From reading both comments it seemed that you could benefit greatly from those deals and for them putting focus/money elsewhere was more beneficial.

As you wrote that comment and seem to have grudge against them, they took easy way out by not confronting you directly on that.

I still might be wrong but maybe they were gracious enough to leave you alone and not shatter your dreams.

I have seen in developed countries if you are sales person with a shiny car like BMW they will not deal with you and better strategy is to get high end VW to have nice stuff inside but from outside to seem like a decent person not a flashy sales scammer.


Yes, i think that cultural divide is what confused people. In the US, those are cars that yuppies buy after their first paycheck.


I drive a 20 year old middle-class car. I drive it because it's been reliable and fuel-efficient, and I have no reason to replace it.

GP would judge me as financially unsuccessful and not pay me any mind if I needed a problem solved.

GP has been played by these "mercedes having" people and GP's own pre-conceived immature notions about status-signaling.


Accepting GP didn't intend to imply this but, generally speaking, many people would judge you as unsecessful but that is their problem and not yours.

I drive a 12 year old car that has been reliable as any new car I've owned and drives pretty much as well too. The fact that I am not impressing anyone as a consequence is something I've grown to be comfortable with as I have gotten older.


It's not the full data set. It's about 1/3 of all things past prototype stage, and half of failures. It's the failures between prototype and market. Some fail when they hit market. These didn't even hit market, so they're just pointless incomplete failures. No big wins yet, but enough to make a career of it.

If anything, the data makes me biased against people with nice cars. I expected most of the outrage to be from those who bought expensive cars.

Many of the relatively successful ones have been partners who owned no cars, though one guy has a very nice MPV.


The GP added more context in another comment. There are some cultural differences at play here.


GP never suggested that the selection was based on the cars they drive - what gave you that impression?

My own reading is that gp uses the cars are evidence of past financial success


> GP never suggested that the selection was based on the cars they drive - what gave you that impression?

You captured it well in your next sentence:

> My own reading is that gp uses the cars are evidence of past financial success


Either financial success or irresponsibility.


When I got to RX-8 I laughed heartily. Nice car != success but the RX-8 isn't even that nice. It's quirky and enthusiasts like it, that's it.


I’ve been burned a few times but realized how I need to vet and communicate better before and while working with someone. I had a chance to see a venture fail for reasons other than an incompetent cofounder which was educational. And I had great success in my most recent venture.

You listed at least 4 ventures this was the cause of. I hope you have realized what you need to change as well.


Have you considered that you’re a common denominator in your half dozen examples? How could they all fail the same way with different people to blame?


There are plenty of other experiments.

One failed because nobody wanted to fund it, right during a crypto boom.

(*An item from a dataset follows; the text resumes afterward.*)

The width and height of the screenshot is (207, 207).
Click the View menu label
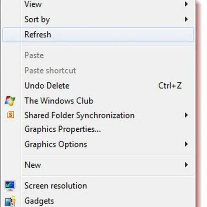33,4
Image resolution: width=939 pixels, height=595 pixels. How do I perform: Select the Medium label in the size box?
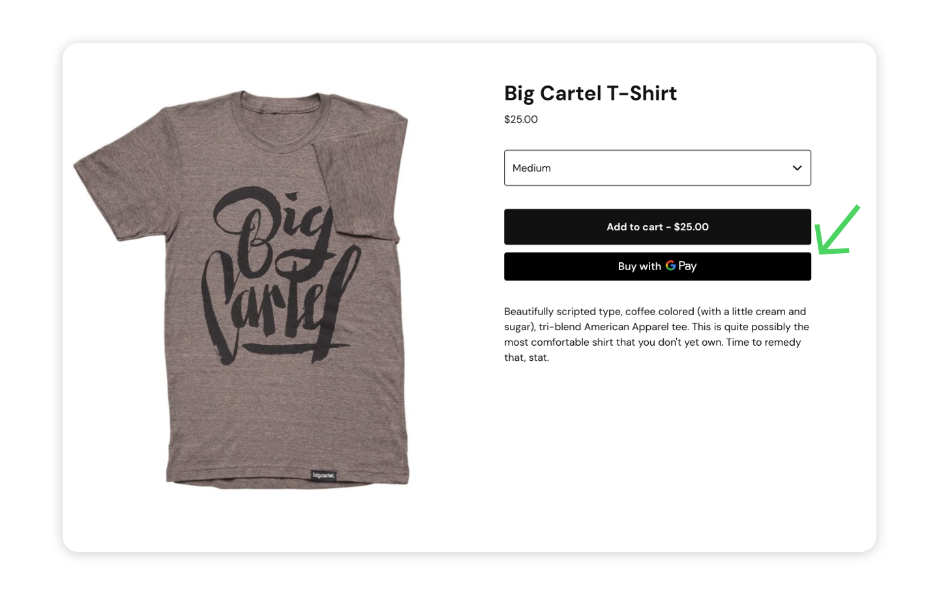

It might be a bad idea too. Who knows? But everyone moved on to better projects.

One failed because we tried to clone Blue Apron but local logistics and payment infra wasn't mature enough.

One failed because of scope creep.

One failed because the CEO was bullshitting investors and they pulled out. It may not be related but probably is.

Some failed because I was the lazy one who didn't feel good about committing.

All of those did not fail from lack of hard work. But they're less interesting. Laziness is the one I'm really pissed about. It's also possible they'd fail later, but they did not get that far.

There's successes too, but that's off topic.


I got the idea that those were good ventures for parent poster but not for those partners. Then those partners gracefully withdrew, maybe they knew more that parent poster.


I've met similar people who'll spend forever talking the talk but as soon as it gets to laying down some cash or doing some physical/mental work they lose interest very quickly.